Самый мощный крен в сторону биологии сделал в шестидесятые годы XIX в. немецкий компаративист Август Шляйхер (1821–1868). Его биологическая концепция языка складывалась под непосредственным влиянием Чарлза Дарвина. Вдохновлённый дарвинизмом, он стал уподоблять языки живым организмам. Продуктивность подобного уподобления бесспорна: благодаря ему, А. Шляйхер стал автором «Компендиума сравнительной грамматики индоевропейских языков» (1862), в основе которого лежит биологический образ — родословного древа индоевропейских языков. Но очевидны у А. Шляйхера и издержки чрезмерного сближения языкознания с биологией. Как проявление явного биологического экспансионизма в его лингвистической теории выглядит, например, следующее его утверждение: «Жизнь языка не отличается существенно от жизни всех других живых организмов — растений и животных. Как и эти последние, он имеет период роста от простейших структур к более сложным формам и период старения, в который языки все более и более отдаляются от достигнутой наивысшей ступени развития и их формы терпят ущерб» (там же, с. 96). Биологический экспансионизм привёл А. Шляйхера к преувеличению роли климатического фактора в изменении языка, к прямолинейному приложению дарвиновской категории борьбы за существование к описанию языковой истории и т. д.

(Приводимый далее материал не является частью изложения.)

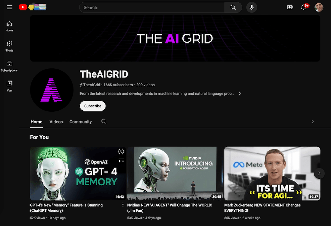Show more channel tabs with right chevron
Image resolution: width=331 pixels, height=226 pixels.
point(313,122)
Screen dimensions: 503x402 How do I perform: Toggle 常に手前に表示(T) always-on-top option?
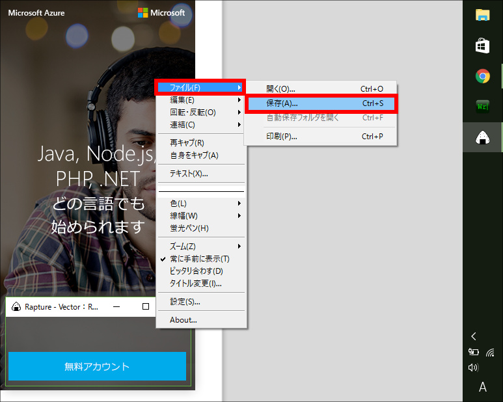click(199, 259)
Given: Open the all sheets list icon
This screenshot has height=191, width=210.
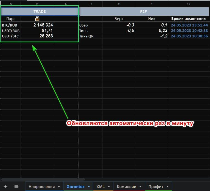Looking at the screenshot, I should tap(16, 187).
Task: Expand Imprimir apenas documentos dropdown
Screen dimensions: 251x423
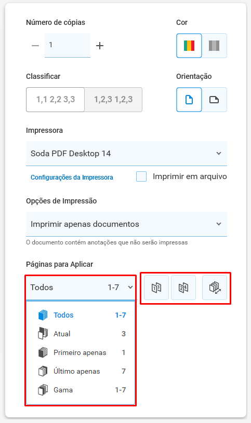Action: [x=126, y=224]
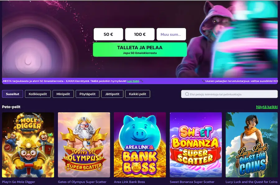The height and width of the screenshot is (185, 280).
Task: Open the Area Link Bank Boss thumbnail
Action: click(140, 145)
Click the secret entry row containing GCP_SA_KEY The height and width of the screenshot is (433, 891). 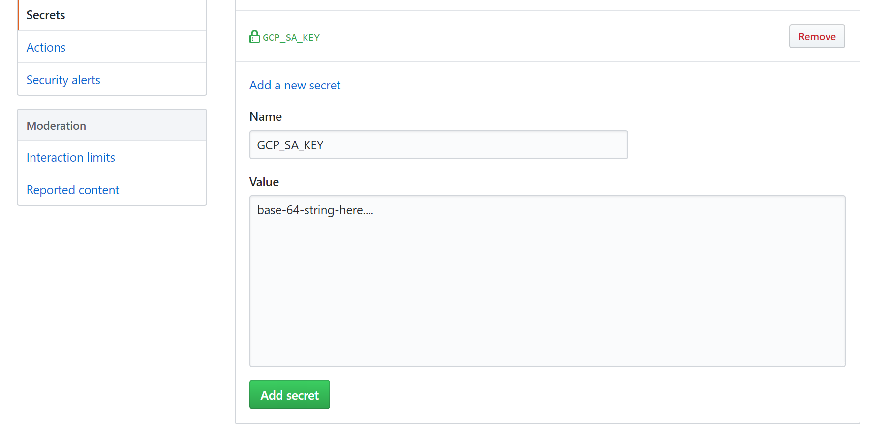(x=492, y=36)
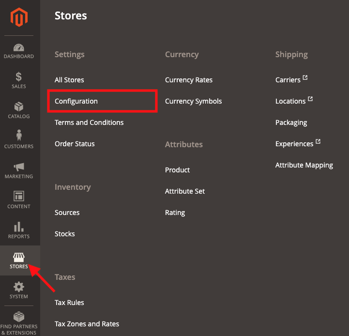
Task: Open the Content layout icon
Action: tap(19, 196)
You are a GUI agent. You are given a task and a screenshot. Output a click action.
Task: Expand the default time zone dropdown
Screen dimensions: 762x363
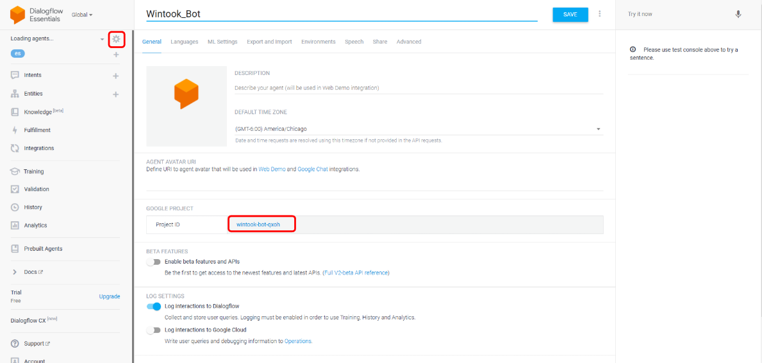click(x=599, y=129)
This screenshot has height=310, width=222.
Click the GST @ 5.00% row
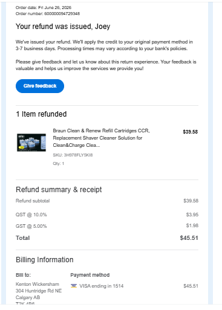107,226
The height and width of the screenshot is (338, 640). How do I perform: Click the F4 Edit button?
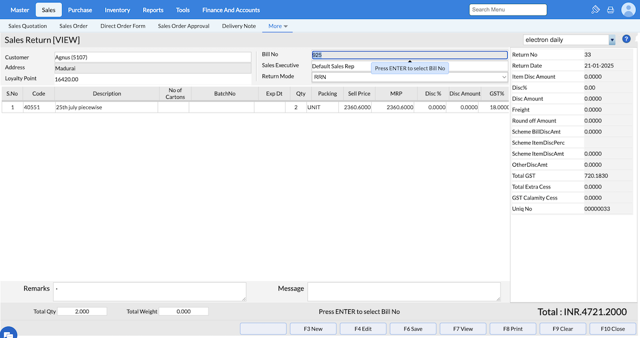363,329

Если даже в компаративистике во второй половине XIX в. мы видим движение в сторону сближения языкознания с биологией, то нет ничего удивительного в том, что в философии языка это сближение стало осуществляться в ещё более стремительном темпе, поскольку эта наука имеет междисциплинарный характер. Дело дошло даже до того, что появилось мнение, что проблема глоттогенеза должна быть вообще вынесена за пределы лингвистической науки и решаться в рамках других наук — в первую очередь в эволюционной биологии.
В 1866 г. Парижское лингвистическое общество вписало в свой устав пункт, запрещающий его членам рассматривать вопросы, связанные с происхождением языка. Французов поддержали англичане. В 1873 г. президент Лондонского филологического общества Александр Эллис заявил: «Я считаю, что подобные вопросы не относятся к собственно филологическим» (Донских О.А. Происхождение языка как философская проблема. Новосибирск: Наука, 1984, с. 95).
В результате вопросы, связанные с происхождением языка, всё больше и больше стали перемещаться в биологию. Первую скрипку здесь сыграл Чарлз Дарвин (1809–1882). В книге «Происхождение человека и половой отбор» (1871) он предупреждал: «Умственные способности у отдалённых прародителей человека должны были быть несравненно выше, чем у какой-либо из существующих обезьян, прежде чем даже самая несовершенная форма речи могла войти в употребление» (Дарвин Ч. Происхождение человека и половой отбор. Сочинения. Т. 5. М.: Издательство Академии наук СССР, 1953, с. 205).
Ч. Дарвин, между тем, должен был бы приведённые слова адресовать самому себе, поскольку сам он стал сокращать расстояние между человеком и животным. В этой же книге намечена явная тенденция к анимализации человека — к его чрезмерному сближению с животным. Он писал: «Человека отличает от низших животных не то, что он способен различать членораздельные звуки, ибо собаки, как известно всем, понимают многие слова и предложения… Способность издавать звуки членораздельно тоже не является отличительной нашей чертой, ибо ею обладают попугаи и другие птицы… Человек отличается от низших животных только тем, что он обладает бесконечно большей способностью ассоциировать в своём уме самые разнообразные звуки и представления; этим он обязан, конечно, высокому развитию своих умственных способностей» (там же, с. 203–204).